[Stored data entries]
═══

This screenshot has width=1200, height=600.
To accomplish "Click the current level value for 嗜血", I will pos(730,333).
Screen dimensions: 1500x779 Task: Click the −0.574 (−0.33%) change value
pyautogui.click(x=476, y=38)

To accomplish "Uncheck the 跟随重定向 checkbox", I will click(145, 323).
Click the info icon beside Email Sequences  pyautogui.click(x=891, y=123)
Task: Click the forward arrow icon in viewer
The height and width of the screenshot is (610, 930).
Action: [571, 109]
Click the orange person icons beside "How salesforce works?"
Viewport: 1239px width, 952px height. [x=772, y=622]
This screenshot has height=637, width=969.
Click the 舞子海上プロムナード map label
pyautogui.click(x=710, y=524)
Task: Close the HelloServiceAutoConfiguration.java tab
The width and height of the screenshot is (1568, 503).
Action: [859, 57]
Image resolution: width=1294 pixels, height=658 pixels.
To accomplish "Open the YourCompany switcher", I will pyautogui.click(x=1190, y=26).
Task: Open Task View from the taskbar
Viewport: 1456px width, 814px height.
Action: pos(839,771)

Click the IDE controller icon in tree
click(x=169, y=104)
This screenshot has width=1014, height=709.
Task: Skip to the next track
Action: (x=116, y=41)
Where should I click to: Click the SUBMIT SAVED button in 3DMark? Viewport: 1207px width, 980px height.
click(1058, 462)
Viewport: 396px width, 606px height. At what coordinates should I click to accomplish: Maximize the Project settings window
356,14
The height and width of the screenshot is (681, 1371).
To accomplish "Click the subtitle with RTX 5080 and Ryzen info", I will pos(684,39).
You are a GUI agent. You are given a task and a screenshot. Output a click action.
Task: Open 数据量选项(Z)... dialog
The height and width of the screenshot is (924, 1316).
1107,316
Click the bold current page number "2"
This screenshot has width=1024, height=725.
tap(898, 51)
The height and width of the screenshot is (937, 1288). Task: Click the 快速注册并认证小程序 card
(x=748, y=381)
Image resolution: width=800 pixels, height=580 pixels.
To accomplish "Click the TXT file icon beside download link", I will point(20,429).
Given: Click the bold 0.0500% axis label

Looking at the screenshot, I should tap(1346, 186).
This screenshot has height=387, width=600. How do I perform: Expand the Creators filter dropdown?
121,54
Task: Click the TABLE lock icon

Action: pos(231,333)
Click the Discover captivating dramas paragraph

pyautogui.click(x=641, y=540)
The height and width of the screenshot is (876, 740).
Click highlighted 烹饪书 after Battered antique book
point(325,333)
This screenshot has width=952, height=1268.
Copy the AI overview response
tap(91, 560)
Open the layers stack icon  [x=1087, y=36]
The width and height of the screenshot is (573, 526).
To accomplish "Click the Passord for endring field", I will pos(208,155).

═══

EXERCISE REQUIREMENTS → For each line above that carries the word "info", copy it out.

TASK ANSWER →
Click the info icon beside Email Sequences  pyautogui.click(x=891, y=123)
To accomplish "Click the subtitle with RTX 5080 and Ryzen info", I will pos(684,39).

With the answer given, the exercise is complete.